Aun más allá del fin del mundo, en la base científica Carlini, los argentinos mantienen sus costumbres y se preparan para celebrar la Navidad con un asado regado con Malbec, el vino estrella del país, entre los hielos antárticos.
Un total de 85 científicos y técnicos pasarán las fiestas navideñas en Carlini, en la Isla 25 de Mayo, donde en estos días la temperatura se mantiene entre menos 5 y 0 grados.
“El asado no puede faltar en Navidad ni siquiera en la Antártida”, comenta Fernando Gallardo, jefe a cargo de Carlini. Trabajos sobre microorganismos y mamíferos centran la actividad de los científicos de la base, reconocida, además, por su equipo de buzos y por ser la única que cuenta con una cámara hiperbárica en la isla.

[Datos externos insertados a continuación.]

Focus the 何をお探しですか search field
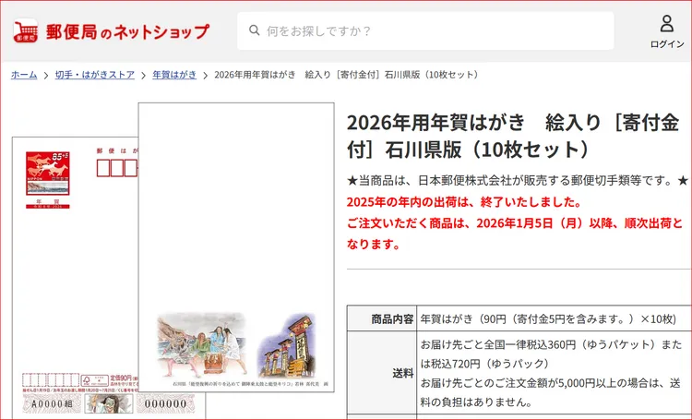 point(434,31)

“Es la única base donde se hace buceo todo el año en apoyo a la comunidad científica”, explica Ariel Vázquez, militar y buzo de Carlini.
Bajo el agua, las agresivas focas leopardo, depredadoras, y no las bajas temperaturas, constituyen el mayor riesgo para los buzos, continúa Vázquez.
Los estudios científicos que se desarrollan aquí están permitiendo documentar importantes signos del cambio climático, en un continente considerado el regulador del clima mundial, el más alto, seco y frío, donde se concentra el 70% del agua del mundo.